Situación ante la posible venta del Grupo Codere

La industria del juego de España se asienta sobre las máquinas Tragamonedas, los Casinos y los Bingos y cada uno de estos pilares están construidos por tres familias: los Franco, los Martínez Sampedro y los Lao, quienes controlan casi la totalidad de los 30 mil millones de Euros que genera la industria cada año. Ante la inminente venta de Codere, empresa líder en el sector recreativo e instaurada tres años después de la legalización del juego en España por los hermanos Franco y la familia Martínez Sampedro, la estabilidad accionarial se ve amenazada.
El problema comenzó cuando Codere decide salir a Bolsa pero surge el inconveniente que resultó ser el detonante del conflicto. Joaquín Kino Franco el hijo de uno de los fundadores de Recreativos Franco, a cargo de los negocios en Estados Unidos, fue detenido en el estado de Arizona por un presunto intento de soborno a un inspector del Departamento de Juego del Estado en el año 2004. Kino Franco decidió pactar con la Fiscalía su autoinculpación, cambiando quince años de cárcel por el pago de una abultada multa.

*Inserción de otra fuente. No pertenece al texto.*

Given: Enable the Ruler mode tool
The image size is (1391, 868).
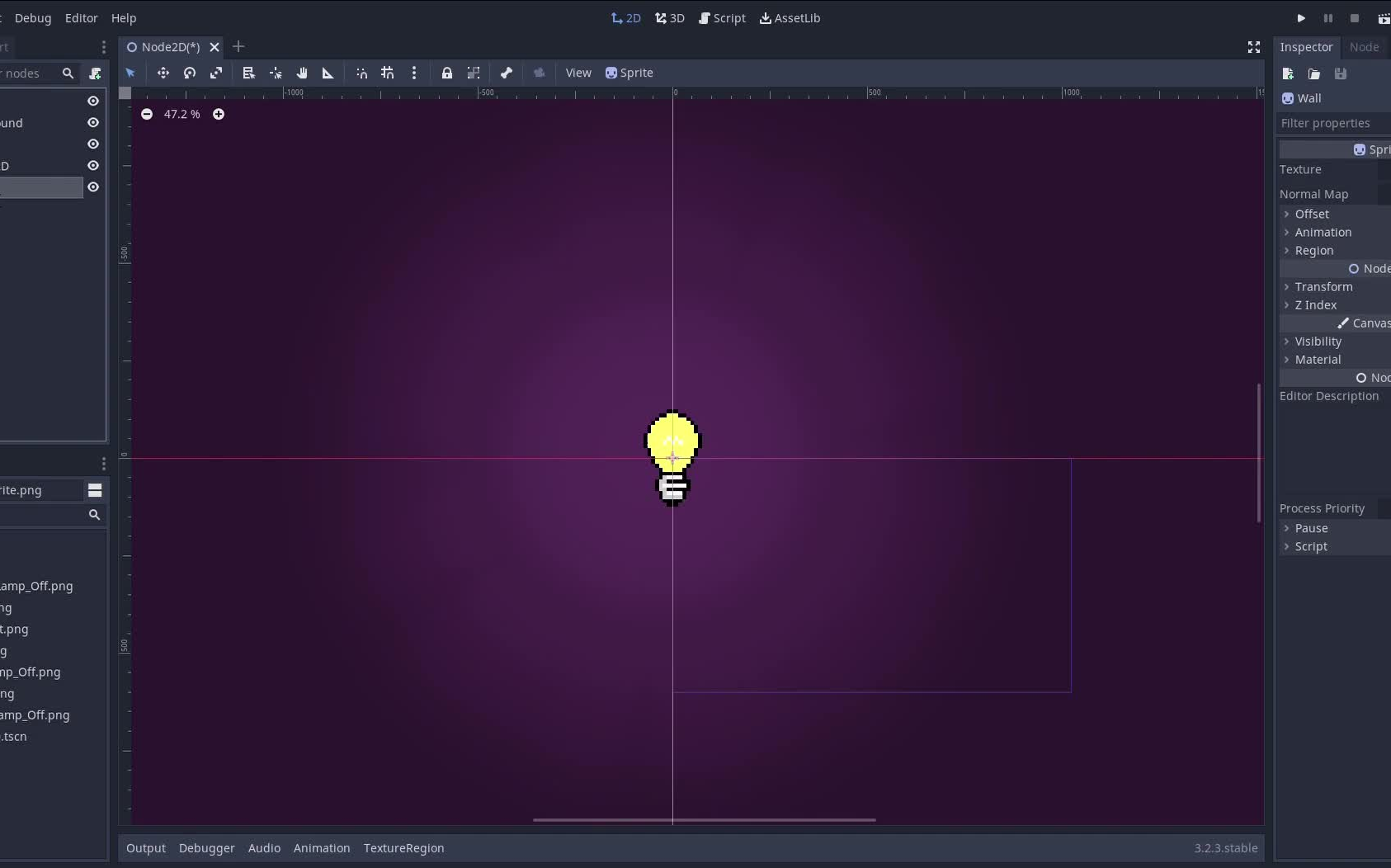Looking at the screenshot, I should (x=328, y=73).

Codere decidió acordar la salida de los Franco del accionariado de la compañía, mientras que los hermanos Sampedro se comprometieron a pagar su 39,3% en distintos períodos. Pero surgió un contratiempo con el último pago que derivó en la idea de poner a la venta Codere para poder finiquitar la deuda con los Franco.
Si no se consigue evitar que Codere se venda, su capital estará abierto a fondos extranjeros de capital riesgo, además de que podría llegar a quebrar el equilibrio que las familias integrantes de Codere habían unido a la familia Lao, dueña de Cirsa. El acuerdo no escrito firmado por Cirsa y Codere tenía como principal objetivo fijar una alianza fuerte que impulsara sus reivindicaciones ante las autoridades del juego, convirtiéndose en las patronales de una industria recreativa extremadamente fragmentada.